What's the difference between a character, a code point, a glyph and a grapheme?

StringUnicodeTerminology

String Problem Overview


Trying to understand the subtleties of modern Unicode is making my head hurt. In particular, the distinction between code points, characters, glyphs and graphemes - concepts which in the simplest case, when dealing with English text using ASCII characters, all have a one-to-one relationship with each other - is causing me trouble.

Seeing how these terms get used in documents like Matthias Bynens' JavaScript has a unicode problem or Wikipedia's piece on Han unification, I've gathered that these concepts are not the same thing and that it's dangerous to conflate them, but I'm kind of struggling to grasp what each term means.

The Unicode Consortium offers a glossary to explain this stuff, but it's full of "definitions" like this:

> Abstract Character. A unit of information used for the organization, control, or representation of textual data. ... > > ... > > Character. ... (2) Synonym for abstract character. (3) The basic unit of encoding for the Unicode character encoding. ... > > ... > > Glyph. (1) An abstract form that represents one or more glyph images. (2) A synonym for glyph image. In displaying Unicode character data, one or more glyphs may be selected to depict a particular character. > > ... > > Grapheme. (1) A minimally distinctive unit of writing in the context of a particular writing system. ...

Most of these definitions possess the quality of sounding very academic and formal, but lack the quality of meaning anything, or else defer the problem of definition to yet another glossary entry or section of the standard.

So I seek the arcane wisdom of those more learned than I. How exactly do each of these concepts differ from each other, and in what circumstances would they not have a one-to-one relationship with each other?

String Solutions


Solution 1 - String

  • Character is an overloaded term that can mean many things.

  • A code point is the atomic unit of information. Text is a sequence of code points. Each code point is a number which is given meaning by the Unicode standard.

  • A code unit is the unit of storage of a part of an encoded code point. In UTF-8 this means 8 bits, in UTF-16 this means 16 bits. A single code unit may represent a full code point, or part of a code point. For example, the snowman glyph () is a single code point but 3 UTF-8 code units, and 1 UTF-16 code unit.

  • A grapheme is a sequence of one or more code points that are displayed as a single, graphical unit that a reader recognizes as a single element of the writing system. For example, both a and ä are graphemes, but they may consist of multiple code points (e.g. ä may be two code points, one for the base character a followed by one for the diaeresis; but there's also an alternative, legacy, single code point representing this grapheme). Some code points are never part of any grapheme (e.g. the zero-width non-joiner, or directional overrides).

  • A glyph is an image, usually stored in a font (which is a collection of glyphs), used to represent graphemes or parts thereof. Fonts may compose multiple glyphs into a single representation, for example, if the above ä is a single code point, a font may choose to render that as two separate, spatially overlaid glyphs. For OTF, the font's GSUB and GPOS tables contain substitution and positioning information to make this work. A font may contain multiple alternative glyphs for the same grapheme, too.

Solution 2 - String

Outside the Unicode standard a character is an individual unit of text composed of one or more graphemes. What the Unicode standard defines as "characters" is actually a mix of graphemes and characters. Unicode provides rules for the interpretation of juxtaposed graphemes as individual characters.

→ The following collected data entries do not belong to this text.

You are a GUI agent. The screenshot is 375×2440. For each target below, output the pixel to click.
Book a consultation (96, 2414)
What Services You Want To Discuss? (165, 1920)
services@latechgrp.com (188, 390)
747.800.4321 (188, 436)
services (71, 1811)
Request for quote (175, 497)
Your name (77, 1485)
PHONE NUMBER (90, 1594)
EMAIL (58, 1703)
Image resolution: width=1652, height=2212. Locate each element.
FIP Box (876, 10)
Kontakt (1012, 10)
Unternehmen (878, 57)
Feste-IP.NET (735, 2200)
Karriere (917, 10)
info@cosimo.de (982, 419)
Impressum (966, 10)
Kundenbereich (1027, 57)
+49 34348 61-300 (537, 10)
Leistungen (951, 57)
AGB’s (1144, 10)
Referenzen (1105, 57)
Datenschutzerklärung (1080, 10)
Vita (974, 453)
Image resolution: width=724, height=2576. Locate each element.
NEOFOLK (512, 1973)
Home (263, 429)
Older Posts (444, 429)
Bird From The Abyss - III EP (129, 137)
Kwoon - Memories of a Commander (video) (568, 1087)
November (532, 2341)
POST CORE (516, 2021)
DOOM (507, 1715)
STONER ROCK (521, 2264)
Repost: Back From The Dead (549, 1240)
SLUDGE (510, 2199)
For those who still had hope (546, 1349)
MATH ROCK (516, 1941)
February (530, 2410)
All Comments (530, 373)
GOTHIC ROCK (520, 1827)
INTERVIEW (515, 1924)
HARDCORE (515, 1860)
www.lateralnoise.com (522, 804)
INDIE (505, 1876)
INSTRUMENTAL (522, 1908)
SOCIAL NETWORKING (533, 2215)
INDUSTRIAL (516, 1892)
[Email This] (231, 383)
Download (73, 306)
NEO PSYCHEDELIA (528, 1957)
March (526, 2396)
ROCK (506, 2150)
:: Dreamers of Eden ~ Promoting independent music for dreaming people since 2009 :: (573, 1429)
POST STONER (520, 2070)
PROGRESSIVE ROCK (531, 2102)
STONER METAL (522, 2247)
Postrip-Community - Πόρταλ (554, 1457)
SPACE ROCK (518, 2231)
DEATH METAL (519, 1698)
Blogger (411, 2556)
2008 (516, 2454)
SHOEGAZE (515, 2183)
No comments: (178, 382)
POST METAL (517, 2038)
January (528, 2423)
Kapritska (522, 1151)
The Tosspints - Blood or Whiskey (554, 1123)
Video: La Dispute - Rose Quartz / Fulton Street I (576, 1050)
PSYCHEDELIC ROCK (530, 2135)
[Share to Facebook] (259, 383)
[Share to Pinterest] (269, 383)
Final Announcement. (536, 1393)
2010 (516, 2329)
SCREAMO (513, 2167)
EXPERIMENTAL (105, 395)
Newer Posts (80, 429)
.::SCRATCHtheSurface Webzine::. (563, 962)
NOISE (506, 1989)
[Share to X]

A Unicode code point is a unique number assigned to each Unicode character (which is either a character or a grapheme).

Unfortunately, the Unicode rules allow some juxtaposed graphemes to be interpreted as other graphemes that already have their own code points (precomposed forms). This means that there is more than one way in Unicode to represent a character. Unicode normalization addresses this issue.

A glyph is the visual representation of a character. A font provides a set of glyphs for a certain set of characters (not Unicode characters). For every character, there is an infinite number of possible glyphs.

A Reply to Mark Amery

First, as I stated, there is an infinite number of possible glyphs for each character so no, a character is not "always represented by a single glyph". Unicode doesn't concern itself much with glyphs, and the things it defines in its code charts are certainly not glyphs. The problem is that neither are they all characters. So what are they?

Which is the greater entity, the grapheme or the character? What does one call those graphic elements in text that are not letters or punctuation? One term that springs quickly to mind is "grapheme". It's a word that precisely conjure up the idea of "a graphical unit in a text". I offer this definition: A grapheme is the smallest distinct component in a written text.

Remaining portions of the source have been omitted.